Odcisk klucza głównego: 39F0 EC1A E50B 37E5 F319 6F09 DAD3 B211 663C A268
pacman-key --verify
OK. Teraz wygląda dobrze 
$ pacman-key --verify palemoon-bin-28.14.2-1-x86_64.pkg.tar.zst.sig palemoon-bin-28.14.2-1-x86_64.pkg.tar.zst
==> Checking palemoon-bin-28.14.2-1-x86_64.pkg.tar.zst.sig... (detached)
gpg: Podpisano w pią, 2 paź 2020, 22:50:11 CEST
gpg: przy użyciu klucza RSA 39F0EC1AE50B37E5F3196F09DAD3B211663CA268
gpg: Uwaga: nie można zapisywać bazy zaufania
gpg: Poprawny podpis złożony przez ,,Bernhard Landauer <bernhard@manjaro.org>'' [pełne]
gpg: alias ,,Bernhard Landauer <oberon@manjaro.org>'' [pełne]
Ten komunikat jest standardowy dopóki jeszcze dodatkowo nie potwierdzisz tożsamości tej osoby. Kwestia bezpieczeństwa.

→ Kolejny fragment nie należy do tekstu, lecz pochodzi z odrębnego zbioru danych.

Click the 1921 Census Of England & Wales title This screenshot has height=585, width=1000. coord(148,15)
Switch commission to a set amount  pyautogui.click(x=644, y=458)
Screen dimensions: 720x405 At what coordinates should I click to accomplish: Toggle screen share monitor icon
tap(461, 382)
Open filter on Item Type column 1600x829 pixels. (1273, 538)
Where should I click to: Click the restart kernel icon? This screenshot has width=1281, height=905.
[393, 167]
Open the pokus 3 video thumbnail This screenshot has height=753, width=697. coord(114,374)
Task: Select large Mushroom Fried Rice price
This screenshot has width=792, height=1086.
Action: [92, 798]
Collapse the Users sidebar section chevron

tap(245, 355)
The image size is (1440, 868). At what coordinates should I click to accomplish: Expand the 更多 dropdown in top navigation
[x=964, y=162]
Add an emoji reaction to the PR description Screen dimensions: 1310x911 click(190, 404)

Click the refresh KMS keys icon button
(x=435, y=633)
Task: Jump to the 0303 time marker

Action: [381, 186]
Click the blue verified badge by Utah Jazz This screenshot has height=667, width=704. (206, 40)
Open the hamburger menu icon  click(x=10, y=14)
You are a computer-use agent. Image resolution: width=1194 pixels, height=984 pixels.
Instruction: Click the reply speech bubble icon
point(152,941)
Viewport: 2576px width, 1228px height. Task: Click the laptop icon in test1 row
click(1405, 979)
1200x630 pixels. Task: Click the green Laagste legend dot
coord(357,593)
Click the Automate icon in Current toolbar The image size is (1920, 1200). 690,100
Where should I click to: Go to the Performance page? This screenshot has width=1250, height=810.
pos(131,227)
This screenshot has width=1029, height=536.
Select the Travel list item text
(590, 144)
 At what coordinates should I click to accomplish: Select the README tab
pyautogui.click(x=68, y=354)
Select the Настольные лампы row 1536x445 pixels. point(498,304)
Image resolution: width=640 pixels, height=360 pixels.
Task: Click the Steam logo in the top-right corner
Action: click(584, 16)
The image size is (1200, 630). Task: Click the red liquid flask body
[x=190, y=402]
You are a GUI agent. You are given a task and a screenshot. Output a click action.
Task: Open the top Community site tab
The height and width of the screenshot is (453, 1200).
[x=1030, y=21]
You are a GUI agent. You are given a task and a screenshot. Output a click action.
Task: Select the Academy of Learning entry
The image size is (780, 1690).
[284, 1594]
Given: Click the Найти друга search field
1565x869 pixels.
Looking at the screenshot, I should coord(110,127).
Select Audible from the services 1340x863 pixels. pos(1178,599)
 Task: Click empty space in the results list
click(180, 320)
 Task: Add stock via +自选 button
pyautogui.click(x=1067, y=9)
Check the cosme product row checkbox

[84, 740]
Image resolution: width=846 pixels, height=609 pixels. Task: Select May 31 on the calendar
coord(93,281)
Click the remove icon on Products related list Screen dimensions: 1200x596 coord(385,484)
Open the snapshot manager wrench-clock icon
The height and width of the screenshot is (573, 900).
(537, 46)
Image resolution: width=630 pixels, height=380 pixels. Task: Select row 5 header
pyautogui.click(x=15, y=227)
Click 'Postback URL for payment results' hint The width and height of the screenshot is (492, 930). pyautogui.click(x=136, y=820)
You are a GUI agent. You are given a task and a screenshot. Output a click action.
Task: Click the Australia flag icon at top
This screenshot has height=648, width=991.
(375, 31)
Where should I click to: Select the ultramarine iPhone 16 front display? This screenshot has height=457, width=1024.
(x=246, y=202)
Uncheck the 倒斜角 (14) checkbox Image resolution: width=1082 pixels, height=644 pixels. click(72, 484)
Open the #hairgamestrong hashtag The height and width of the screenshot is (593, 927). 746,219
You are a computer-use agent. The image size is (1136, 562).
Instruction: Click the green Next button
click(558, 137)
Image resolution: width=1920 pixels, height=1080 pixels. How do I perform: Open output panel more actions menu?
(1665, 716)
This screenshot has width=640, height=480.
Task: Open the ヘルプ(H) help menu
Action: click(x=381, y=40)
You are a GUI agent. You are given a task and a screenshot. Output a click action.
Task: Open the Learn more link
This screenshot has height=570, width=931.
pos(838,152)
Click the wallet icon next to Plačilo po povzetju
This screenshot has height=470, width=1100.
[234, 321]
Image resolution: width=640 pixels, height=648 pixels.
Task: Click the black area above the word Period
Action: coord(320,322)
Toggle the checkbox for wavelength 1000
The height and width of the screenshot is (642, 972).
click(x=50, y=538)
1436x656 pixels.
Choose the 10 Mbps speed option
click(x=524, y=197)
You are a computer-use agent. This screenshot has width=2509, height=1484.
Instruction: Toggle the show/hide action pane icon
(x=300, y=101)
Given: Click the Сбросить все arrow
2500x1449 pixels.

Dodatkowe szczegóły:
Może nie rozumiem…
Jak w tym konkretnym przypadku potwierdzić tożsamość tej osoby? (Bernhard Landauer to no 2 w Manjaro: Manjaro Team)
W idealnej sytuacji udajesz się do niego (najlepiej osobiście, w realnym świecie, z mailami mogą się zdarzyć różne rzeczy), maile można, pytasz się, czy to jego klucz i jeśli potwierdzi, to edytujesz klucz, zwiększając jego zaufanie jak w linku. W praktyce wystarczy tylko edycja klucza. Tu chodzi o dodatkowe zabezpieczenie przed hipotetyczną sytuacją, gdy ktoś podrobi klucz lub podszywa się pod tą osobę i rozpowszechnia szkodliwe oprogramowanie czy inne rzeczy.
EDIT: Zwłaszcza że tu jeszcze dochodzi kwestia tego, że ten klucz pobrałeś z internetu. Mogła to być jakaś przypadkowa strona. My wiemy, że to są strony Manjaro przez nich utrzymywane i możemy im zaufać, jednak gdybyś chciał większej pewności, to spacerek do właściciela klucza byłby nieunikniony.
Oczywiście, dla porządku, należy dodać, że mieszanie pakietów z różnych gałęzi (w tym przypadku zapewne stable i testing) jest wyprzedzaniem na trzeciego.